The subpartition stats are ok, then, but the aggregation process hasn't happened and that's because _miminal_stats_aggregation is set to TRUE (the default) which instructs Oracle to minimise aggregation operations and one of the ways it does so is to not aggregate statistics as a result of a partition exchange operation but to leave you to do that manually by gathering stats on the table partition. If we were to modify the parameter to a non-default value (and, being an underscore parameter, that's your own choice at your own risk ...), we would see different behaviour. I ran the same script, but with this small addition that changes the parameter setting at the session level.
SQL> alter session set "_minimal_stats_aggregation"=FALSE; Session altered.
Which will change the end result to this ...
SQL> select table_name, global_stats, last_analyzed, num_rows 2 from dba_tables 3 where table_name='TEST_TAB1' 4 and owner='TESTUSER' 5 order by 1, 2, 4 desc nulls last; TABLE_NAME GLO LAST_ANALYZED NUM_ROWS ------------------------------ --- -------------------- ---------- TEST_TAB1 NO SQL> SQL> select table_name, partition_name, global_stats, last_analyzed, num_rows 2 from dba_tab_partitions 3 where table_name='TEST_TAB1' 4 and table_owner='TESTUSER' 5 order by 1, 2, 4 desc nulls last; TABLE_NAME PARTITION_NAME GLO LAST_ANALYZED NUM_ROWS ------------------------------ ------------------------------ --- -------------------- ---------- TEST_TAB1 P_20100131 NO TEST_TAB1 P_20100201 NO TEST_TAB1 P_20100202 NO TEST_TAB1 P_20100203 NO TEST_TAB1 P_20100204 NO TEST_TAB1 P_20100205 NO TEST_TAB1 P_20100206 NO TEST_TAB1 P_20100207 NO TEST_TAB1 P_20100209 NO 28-FEB-2010 21:41:53 12 9 rows selected.
Note that there are still no statistics at the table level because not all of the partitions have stats yet, so aggregation can't take place, but there are aggregated statistics on the P_20100209 partition, because all of the relevant subpartitions do have stats.
All you need to remember is that the default setting of _minimal_stats_aggregation means that, unless you explicitly gather statistics on the partitions you've just exchanged, aggregation will not take place! Actually, copying stats will also invoke the aggregation process too, but I'll deal with that in the next post. (Updated later. That last sentence might not be true. I've just tried something at home and I'm seeing different results at work, so more investigation needed.)
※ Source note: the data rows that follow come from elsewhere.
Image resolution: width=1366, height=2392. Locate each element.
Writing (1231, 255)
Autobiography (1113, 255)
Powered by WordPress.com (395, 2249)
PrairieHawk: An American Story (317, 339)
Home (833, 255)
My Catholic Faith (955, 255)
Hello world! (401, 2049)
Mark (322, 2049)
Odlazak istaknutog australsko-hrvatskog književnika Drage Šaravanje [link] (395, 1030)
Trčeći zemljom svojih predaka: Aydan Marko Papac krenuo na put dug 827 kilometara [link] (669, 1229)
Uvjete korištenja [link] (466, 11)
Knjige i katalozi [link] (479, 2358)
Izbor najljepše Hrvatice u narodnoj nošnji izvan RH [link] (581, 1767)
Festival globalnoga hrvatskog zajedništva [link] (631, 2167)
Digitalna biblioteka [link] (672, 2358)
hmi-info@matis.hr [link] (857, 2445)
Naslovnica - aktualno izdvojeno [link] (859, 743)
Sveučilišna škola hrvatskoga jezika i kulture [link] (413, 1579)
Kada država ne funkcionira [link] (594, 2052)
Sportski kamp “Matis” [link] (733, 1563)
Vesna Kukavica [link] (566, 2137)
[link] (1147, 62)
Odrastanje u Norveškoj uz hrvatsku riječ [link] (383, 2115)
Oh, and there's much more on this subject over on Randolf Geist's blog post.
#1 - Noons said:
2010-02-28 23:38 - (Reply)
I was wating for this post to come through. Yup, no doubt about it: you just gave me heaps of ideas to solve a big problem I have with our partition archiving.
Thanks heaps, man!
#2 - Doug Burns said:
2010-02-28 23:48 - (Reply)
No problem. Glad it's helping and actually, spawning ideas works just as well for me as coming up with answers!
#3 - Pete Scott said:
2010-03-03 08:31 - (Reply)
I have tried hard not to respond to Doug's challenge. I will write on the Rittman Mead blog about this - but first I need to submit some conference slides.
But a quick reason why I am more of an "exchange and then gather stats" person is that I don't always have my exchange table indexed in the same way as the partitioned table and if Oracle was say gathering column level stats on the indexed columns I would not have a like for like statistics exchange... I suppose this 'not having indexes' is a hang over from some generic PL/SQL we developed for a system with 80+ partitioned tables and a (far too) large number of tablespaces and the need to create on the fly the table we were to exchange in the correct tablespace; adding the indexes seem a step too far in getting the number of moving parts down.
Now if there was a "CREATE EMPTY TABLE AS COPY OF xxx INCLUDING INDEXES" option then I might have worked harder on the second option and also found the issue Doug describes so well here.
#4 - Doug Burns said:
2010-03-03 09:01 - (Reply)
Yeah, yeah, yeah ... we *all* have conference slides to get ready
Thanks for the thoughts, though - makes sense now you explain it that way.
I think one of the reasons why we gather before the exchange is that we want to eliminate the small lag while a subpartition has it's stats gathered after the exchange but I wasn't involved in the initial design or implementation to be honest.
#5 - Pete Scott said:
2010-03-03 09:32 - (Reply)
Yes, that can be a valid reason - I had the luxury that I had time gather more accurate stats before the users started to hit the newly loaded partitions....
#6 - Doug Burns said:
2010-03-03 09:48 - (Reply)
Yeah, we're near-real-time all the way round here - one of the consequences of global organisations.
But now I believe I'm straying on to the territory of your up-coming presentation
#7 - Kamus said:
2010-03-30 15:35 - (Reply)
Very impressed series, next time I will use this topic as a presentation in ACOUG conference.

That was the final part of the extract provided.